Page excerpt.
# Fixing laces..!



## fredericp64 (Jan 4, 2010)

Hey there, I have Northwave Legend SL boots with that pullie tighten laces system. Works really great, but not as durable as I had expected..!

I have a lace that's starting to give out and I was wondering if there was a fix for this and if not, how do you go about replacing these??

I called my local shop but they don't carry the speed laces system for Northwave, they said they only had Burton..

Anyone know where I could find it on the interwebz?

Thx!!


IMG_0618 by Fredericp64, on Flickr


IMG_0623 


IMG_0622 by Fredericp64, on Flickr


IMG_0620 by Fredericp64, on Flickr


IMG_0624 by Fredericp64, on Flickr


----------



## Extremo (Nov 6, 2008)

Get ahold of northwave's customer service. I'm willing to bet no dealers will carry replacements.


----------



## J.Schaef (Sep 13, 2009)

and, once you get new laces from northwave, don't set your board on the laces of the boots.


----------



## fredericp64 (Jan 4, 2010)

Hahahah yeah, noob mistake from when I started boarding last year. If only I could go back.. lol 

I actually called a shop and they said they could fix it for 15$. I'll give it a go tomorrow and see how that works out.


----------



## Ghost_Rider_X (Oct 16, 2009)

Northwave was bought by Vittoria Group so emailing or trying to contact Northwave will do you no good (and to be honest, even before they were bought their customer service was terrible.) I ride the Northwave Decade SL and recently emailed Vittoria customer service about getting new laces...next day they were in the mail! :thumbsup:

Northwave products have always been well respected around here, but their customer service has stopped a lot of people. Looks like this _merger_ will be for the best.

http://www.vittoria.com/


----------



## HoboMaster (May 16, 2010)

Source data.
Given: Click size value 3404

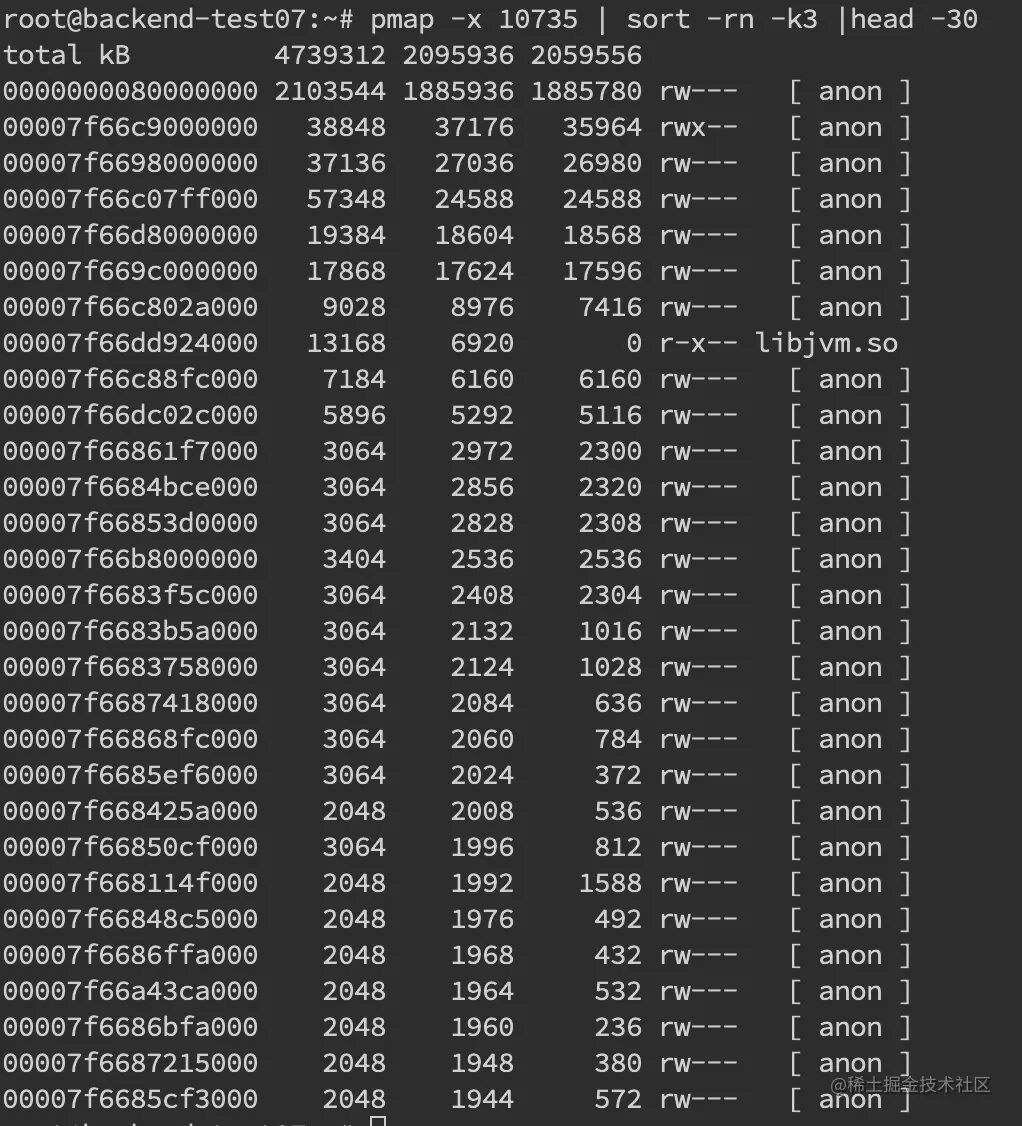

Stated goal 1.
Answer these questions using the boot laces thread:
(a) What boots does fredericp64 own?
(b) Which brand did the local shop say it carried?
(c) According to Ghost_Rider_X, which company bought Northwave?
Stated goal 2. Rewrite part of the boot laces thread, swapping "boarding" for "snowboarding". Begin at the words "Hahahah yeah, noob" and stop after "(Oct 16, 2009)".
Rely only on the thread about boot laces; the lines play no part.

Written answer 1.
(a) Northwave Legend SL boots
(b) Burton
(c) Vittoria Group

Written answer 2.
Hahahah yeah, noob mistake from when I started snowboarding last year. If only I could go back.. lol 

I actually called a shop and they said they could fix it for 15$. I'll give it a go tomorrow and see how that works out.


----------



## Ghost_Rider_X (Oct 16, 2009)